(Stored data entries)
_ _ _
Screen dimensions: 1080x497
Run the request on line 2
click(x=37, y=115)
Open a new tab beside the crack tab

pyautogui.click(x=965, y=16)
_ _ _
▶ **PROBLEM STATEMENT**: Word for word, write out each of the records shown above.

▶ **EXERCISE SOLUTION**:
Screen dimensions: 1080x497
Run the request on line 2
click(x=37, y=115)
Open a new tab beside the crack tab

pyautogui.click(x=965, y=16)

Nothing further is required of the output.